▶ **What to do**
Repeat the lines of the listing below, from the line with "Click the hollow" to the line with "coord(313,908)", including both of those lines, and leave the pictures out of your answer.

(Records from a data collection)
────────────────────────────────────────
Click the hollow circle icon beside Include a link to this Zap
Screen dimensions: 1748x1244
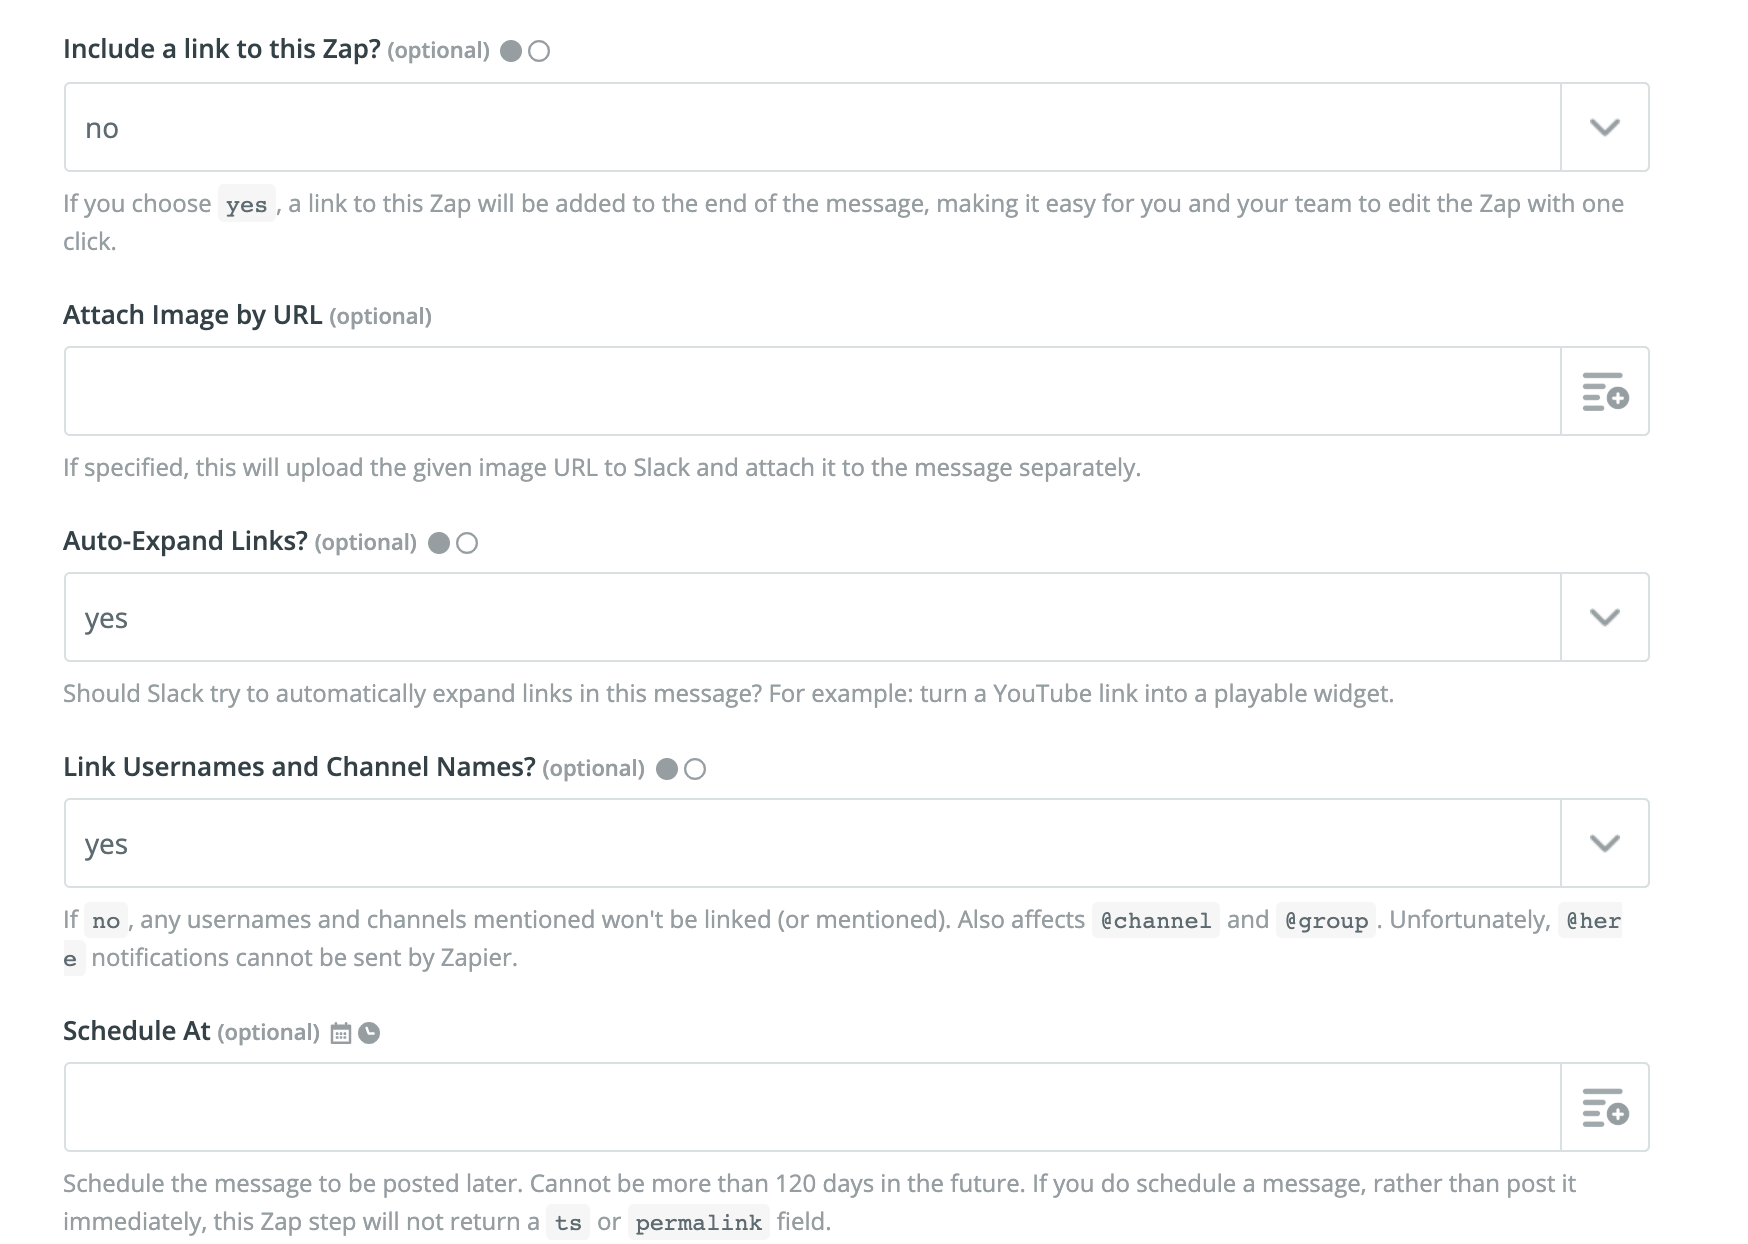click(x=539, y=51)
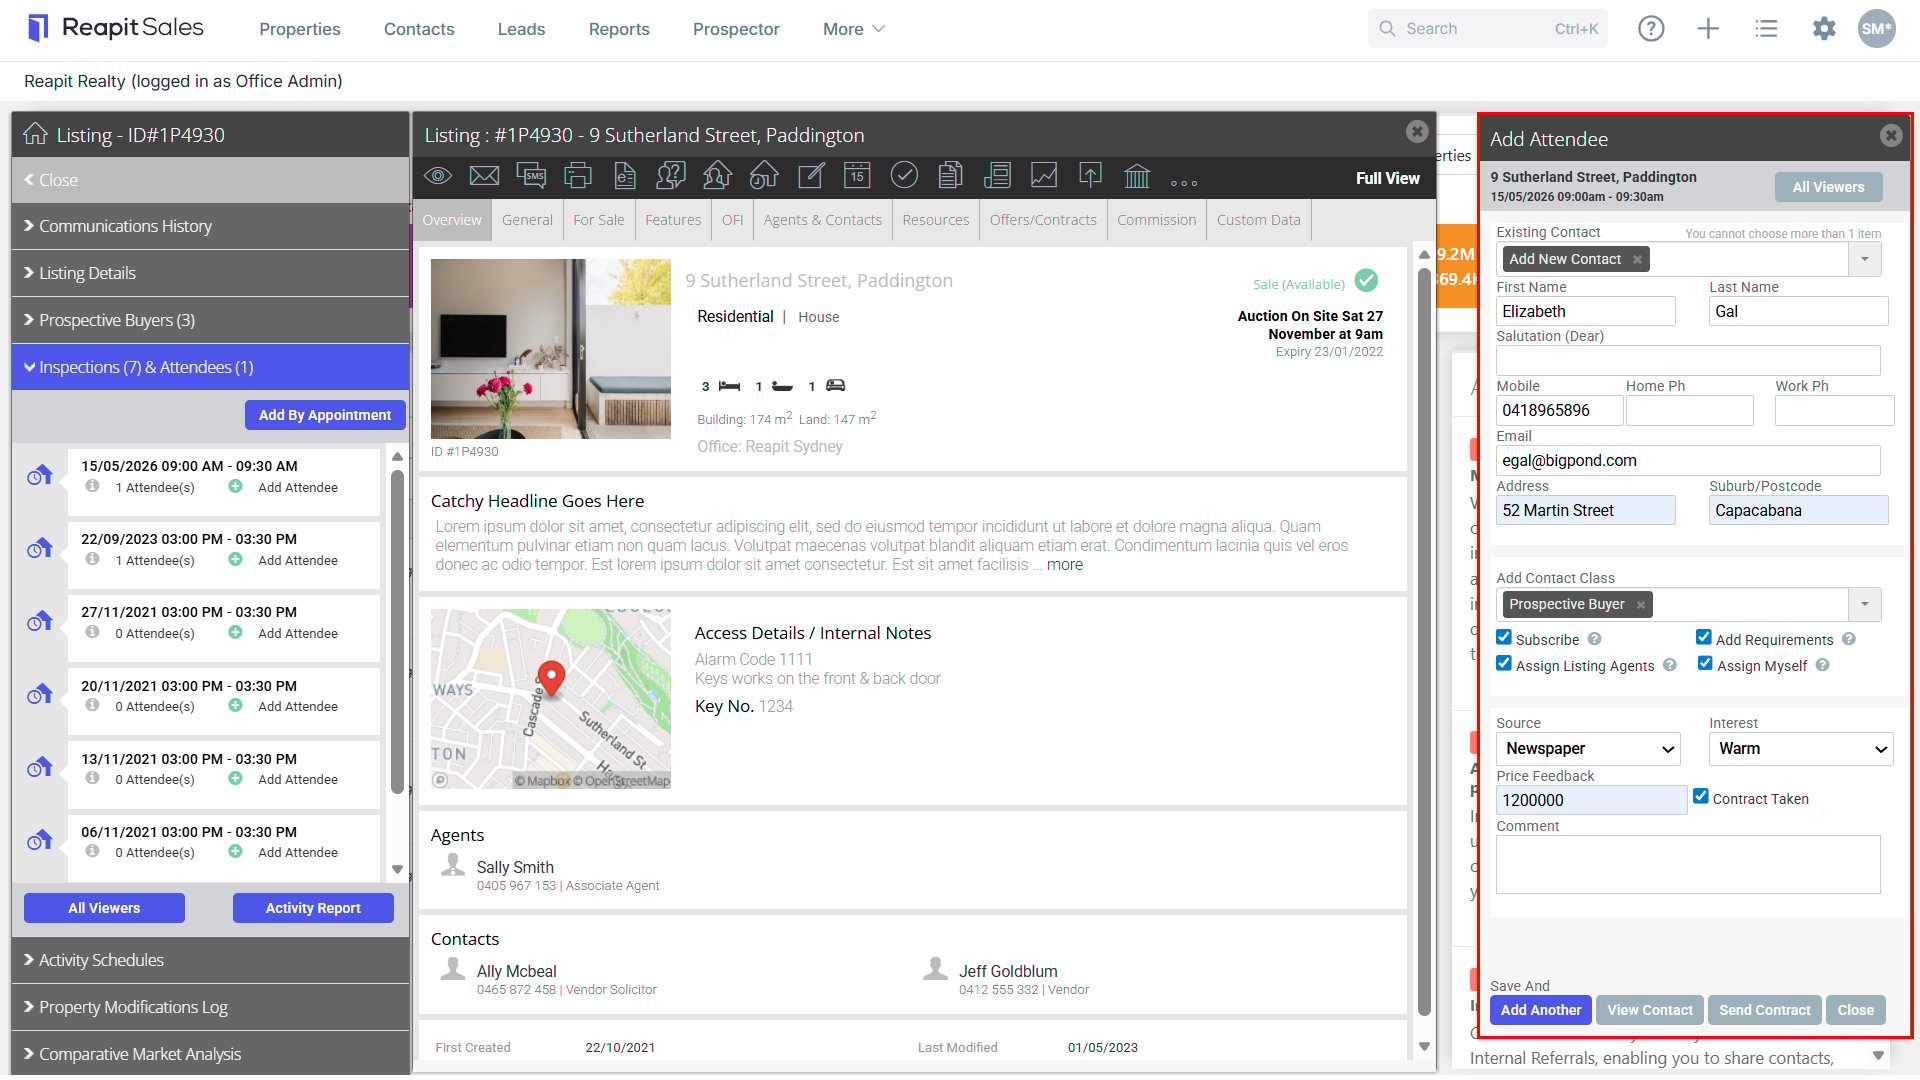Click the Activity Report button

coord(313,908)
────────────────────────────────────────
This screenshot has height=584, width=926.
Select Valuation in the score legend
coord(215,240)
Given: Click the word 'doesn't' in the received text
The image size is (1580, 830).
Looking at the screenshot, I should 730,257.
────────────────────────────────────────
▶ **Answer for this exercise**
Click the hollow circle icon beside Include a link to this Zap
Screen dimensions: 1748x1244
click(x=539, y=51)
Click the Activity Report button

coord(313,908)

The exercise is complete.